As generative AI (GenAI) tools flood into legal and accounting workplaces, organizations are deploying powerful technology without giving their employees clear directions on how to use it. Worse, some have received no guidance.

New research that underpinned the recent 2026 AI in Professional Services ReportĚýfrom the Thomson Reuters Institute (TRI), reveals a disconnect between AI availability and organizational guidance, which is creating confusion that may undermine both employee experience and the technology’s potential value. (The report’s data was gathered from surveys of more than 1,500 legal, tax, accounting, and compliance professionals across 26 countries.)

Employees navigate inconsistent AI policies or none at all

Approximately 40% of the professionals surveyed said they received contradictory guidance from clients and leadership about AI tool usage, with directives both encouraging and discouraging their use on projects and in RFPs. This ambivalence is slowing down decision-making at the front lines — a place in which AI could deliver the most value.

Equally concerning is the fact that half of professionals indicated that no conversations with clients about AI tool usage have taken place yet. And when discussions do occur, concerns about data protection and accuracy are the main topics.

guidance gap

This confusion extends to external relationships as well. More than two-thirds of corporate and government clients remain unaware of whether their outside professional service providers are even utilizing GenAI. And the majority of clients have provided no direction whatsoever to their outside law firms concerning AI use, respondents said.

guidance gap

Organizations often ignore what employees need to know

Perhaps most revealing is how organizations are measuring — or failing to measure — whether their AI investments are paying off. Almost half of respondents said their organizations are not measuring return on investment (ROI) at all. Among the minority (18%) of respondents that said their organizations do track ROI, the metrics they use tell a story about organizational priorities. That fact that internal cost savings and employee usage rates lead the list suggests a focus on efficiency over innovation or quality improvements.

guidance gap

This measurement vacuum has consequences for employee experience. Without clear success metrics, employees lack feedback on whether their AI experimentation is valued, discouraged, or even noticed. The absence of ROI frameworks also makes it hard to justify training investments or dedicated time that allows employees to develop AI fluency.

AI usage doubles while support systems fall behind

AI usage among professional service organizations has nearly doubled over the past year, and professionals are increasingly integrating these tools into their workflows, the report shows. Yet organizational infrastructure that could support this adoption surge lags badly. Most professionals said they expect GenAI to become central to their work within the next two years — but that may be happening without roadmaps from their employers.
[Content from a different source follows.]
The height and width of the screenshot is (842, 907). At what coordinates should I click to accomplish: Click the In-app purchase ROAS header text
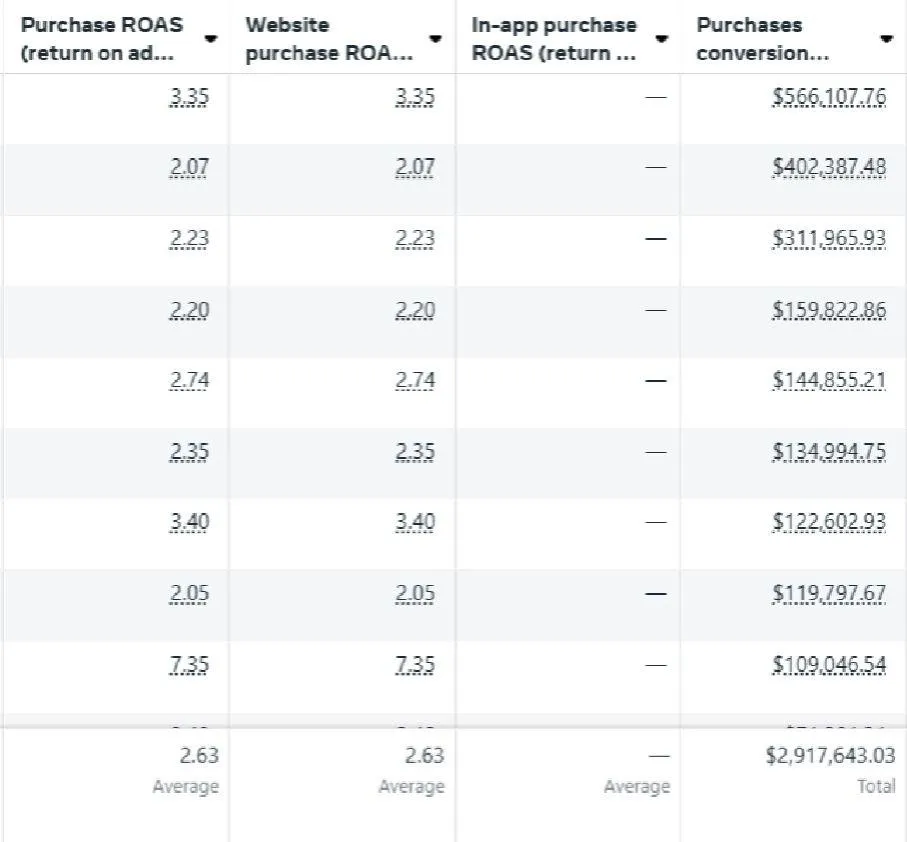(554, 39)
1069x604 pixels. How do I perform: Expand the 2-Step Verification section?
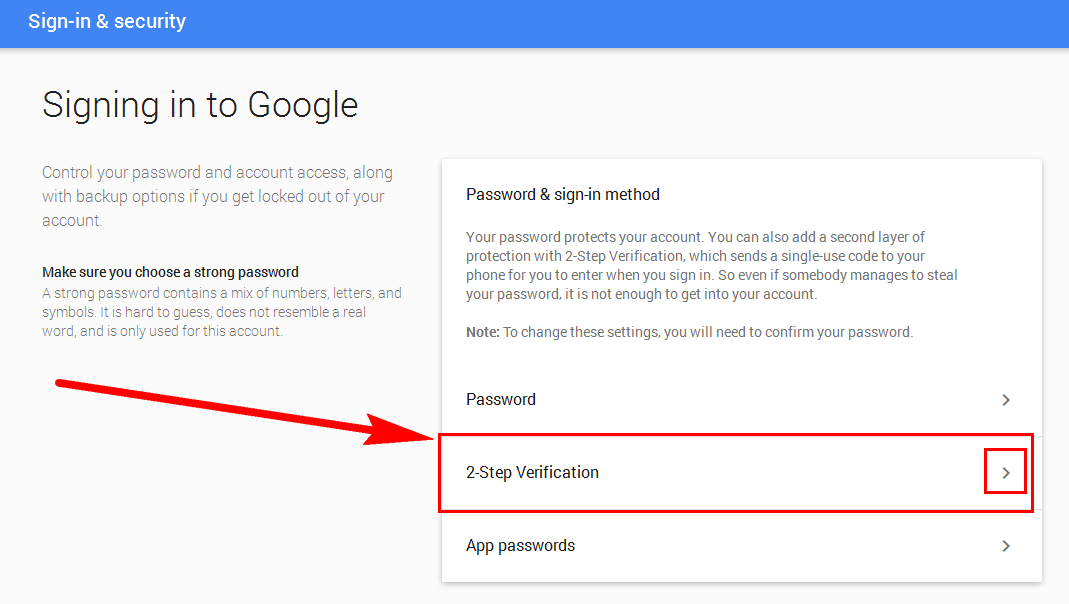pos(735,471)
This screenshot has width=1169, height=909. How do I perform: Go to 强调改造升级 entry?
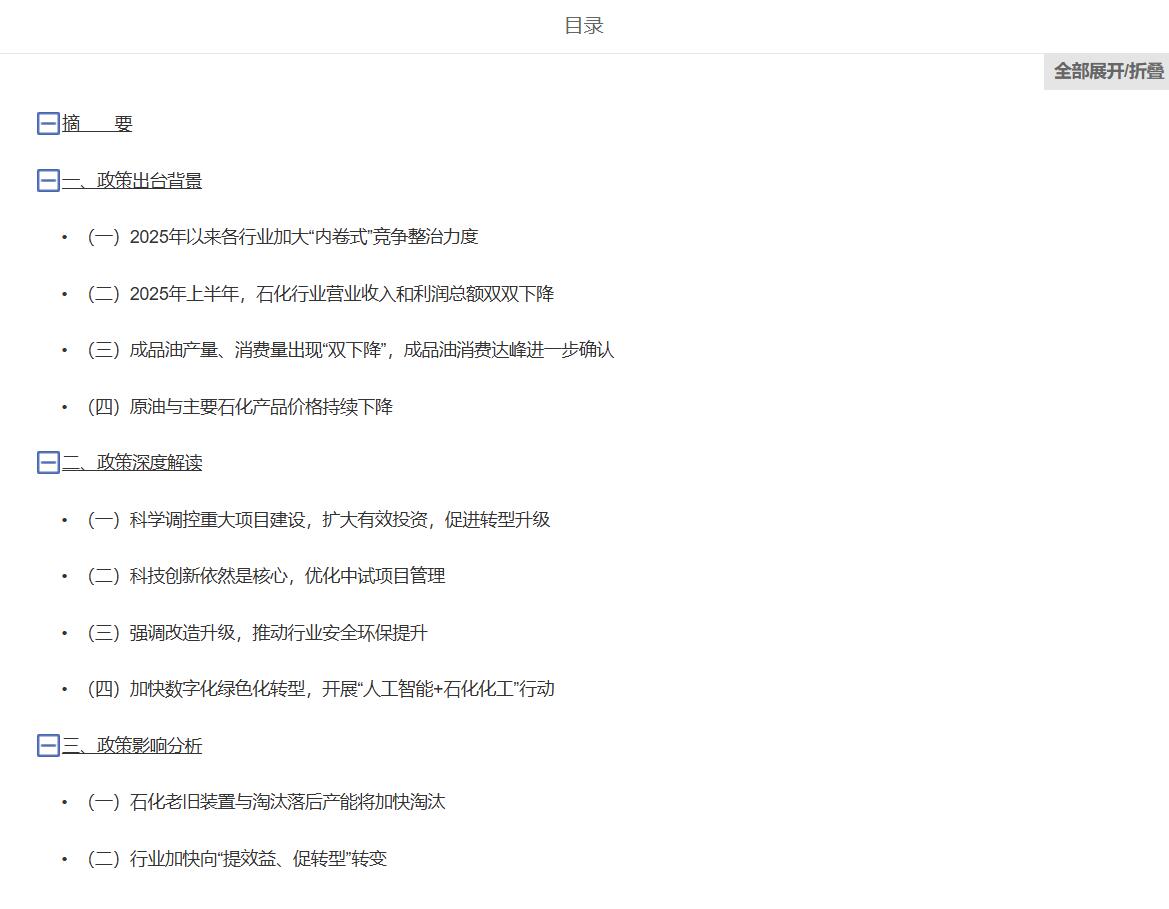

In addition, notable barriers in employees’ usage of AI remain. When asked what barriers could prevent their organization from more widely adopting GenAI and agentic AI, almost 80% of professionals cited concerns over inaccurate responses. Other concerns included worries over data security, privacy, and ethical use. Most of these suggest an ongoing lack of trust in GenAI.

guidance gap

The tool landscape adds another layer of complexity. Publicly available tools dominate current usage, with more than half of respondents (57%) citing their use, while proprietary or industry-specific solutions remain largely in the consideration phase. This suggests employees are often self-provisioning AI tools rather than working within enterprise-supported ecosystems. This potentially opens organizations to increased risk exposure because of security gaps, compliance risks, and inconsistent quality.

Employees’ job displacement fears increasing

Despite these challenges, employee sentiment toward AI remains cautiously optimistic. More than half (57%) of respondents said they are either hopeful or excited about the future of GenAI in their industry. Clearly, employees see AI’s potential to enhance their efficiency, automate routine tasks, and free up their time for higher-value work.

At the same time, hesitation and concern among employees are rising, particularly around accuracy, job displacement fears, and the unknown implications of autonomous AI systems. Notably, concerns about job displacement have doubled over the past year, and this trend demands organizational attention and transparent communication about a workforce strategy to combat this concern.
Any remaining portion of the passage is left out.